Afstemmingsoverleg RWS Vanuit vooral verkeersveiligheid worden door Rijkswaterstaat eisen gesteld aan situering, verlichting, veiligheid, etc. Bij de uitwerking van de masten en reclame-uitingen zal afstemming met RWS moeten plaats vinden.
Verdienmodel Kortweg komt het verdienmodel neer op het verhuren van de ondergrond door de gemeente en de bouw en de exploitatie van de mast door derden. De mogelijke opbrengstwaarde van een mast is afhankelijk van het soort mast, de soort reclames, de duur van de overeenkomst etc. Een en ander zal ook afhankelijk zijn van de gemeentelijke eisen ten aanzien van de met de vormgeving samenhangende bouwkosten en de vertaling daarvan in de erfpachtsom bij de ondergrond. Een reclamemast met een bewegende Tv led-reclame brengt naar verwachting zo’n € 40.000 a 50.000 per jaar huur op. De verwachting is dat statische reclamezuil daar onder ligt. Een en ander is ook afhankelijk van het ontwerp, aantal reclame-uitingen/schermen, de lokale markt, de economische conjunctuur en de scherpte in de onderhandelingen zelf.

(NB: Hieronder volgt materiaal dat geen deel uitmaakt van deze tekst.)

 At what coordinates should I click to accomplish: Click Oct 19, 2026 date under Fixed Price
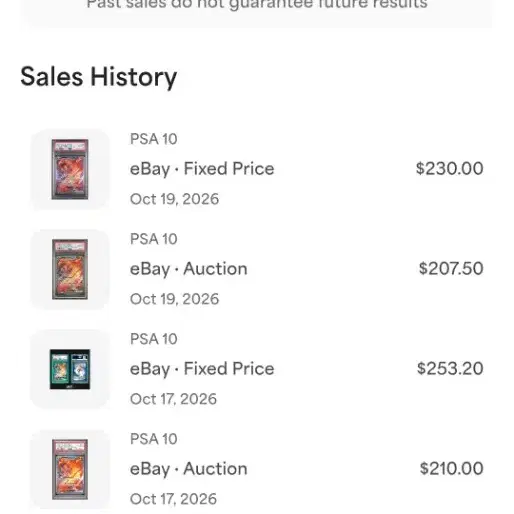[174, 199]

Voorstellen: 1. In de A1-zone maximaal twee reclamemasten in principe mogelijk te maken op de aangegeven voorkeurlocaties in de oksel A1/Zutphenseweg en oksel A1/Siemelinkseweg op gemeentelijke grond, onder de voorwaarden dat: 2. een hoogwaardige architectonische vormgeving, wordt nagestreefd, waarbij zowel de commerciële meerwaarde als de meerwaarde voor de voor de stad Deventer tot uitdrukking komt. 3. Waarbij de opgestelde richtlijnen met betrekking tot de vormgeving (hoogte, omvang, verlichting, architectuur) als uitgangspunt voor uitwerking wordt genomen en 4. waarbij de geïnventariseerde planologische ontwikkelingsrisico's bij de initiatiefnemers liggen. 5. Dit deeladvies samen met de deeladviezen met betrekking tot reclame op rotondes en het reclamebeleid op Tv-schermen in de inspraak te brengen.